Tasks to complete>
[A] Quote word for word the part of the Galaxy S8 thread that starts with "Is there any" and goes on through "Lynx (Oct 21, 2019)".
[B] Extend the forum thread about buying an unlocked Galaxy S8 for Verizon, picking up right after its last sentence.

Given text>
━━━━━━━━━━━━━━━━━━━━━━━━━━━━━━

# Buying a new unlocked Galaxy S8 - for use on Verizon



## Sasqui (Oct 21, 2019)

I've been using my Galaxy S7 for 3 years now, and it's been great to me, but the microphone no longer works.  Callers can only hear me on speakerphone.  And yes, I've cleaned out the microphone hole.

For a replacement, I've been looking on eBay for NEW Galaxy S8 phones. They can be had for about $280 brand new shipped on eBay.  For that price, I'd get one and probably keep it for a year or longer, seeing there are more folding phones on the horizon

Is there any downside to getting an unlocked S8 phone for use on Verizon?  Such as any compatibility issues, updates, activation, etc.?  I know that the IMEI need to be "clean"


----------



## Space Lynx (Oct 21, 2019)

Sasqui said:


> I've been using my Galaxy S7 for 3 years now, and it's been great to me, but the microphone no longer works.  Callers can only hear me on speakerphone.  And yes, I've cleaned out the microphone hole.

━━━━━━━━━━━━━━━━━━━━━━━━━━━━━━

Recorded information>
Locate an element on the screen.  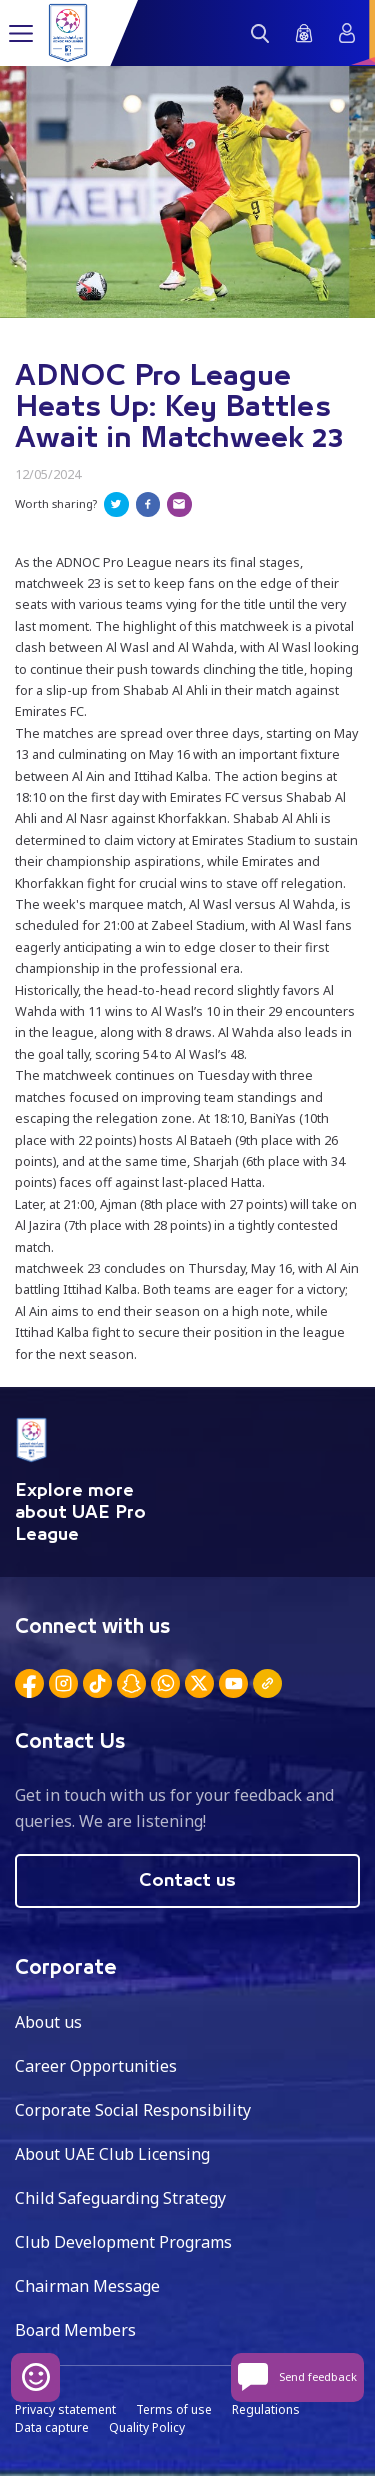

━━━━━━━━━━━━━━━━━━━━━━━━━━━━━━

Responses>
[A]
Is there any downside to getting an unlocked S8 phone for use on Verizon?  Such as any compatibility issues, updates, activation, etc.?  I know that the IMEI need to be "clean"


----------



## Space Lynx (Oct 21, 2019)

[B]
> 
> For a replacement, I've been looking on eBay for NEW Galaxy S8 phones. They can be had for about $280 brand new shipped on eBay.  For that price, I'd get one and probably keep it for a year or longer, seeing there are more folding phones on the horizon
> 
> Is there any downside to getting an unlocked S8 phone for use on Verizon?  Such as any compatibility issues, updates, activation, etc.?  I know that the IMEI need to be "clean"



you would be better off getting a Nokia 7.2, it gets 2 years of OS updates and 3 years of security updates monthly... around same price

if you must absolutely have OLED then you should get the Samsung Galaxy A50 released earlier this year, around $250... it also gets monthly security updates, etc.  S8 is outdated and can't compete even speed wise with A50... plus the battery will be fresh on these two newer phones.


----------



## Sasqui (Oct 21, 2019)

lynx29 said:


> if you must absolutely have OLED then you should get the Samsung Galaxy A50 released earlier this year, around $250... it also gets monthly security updates, etc. S8 is outdated and can't compete even speed wise with A50... plus the battery will be fresh on these two newer phones.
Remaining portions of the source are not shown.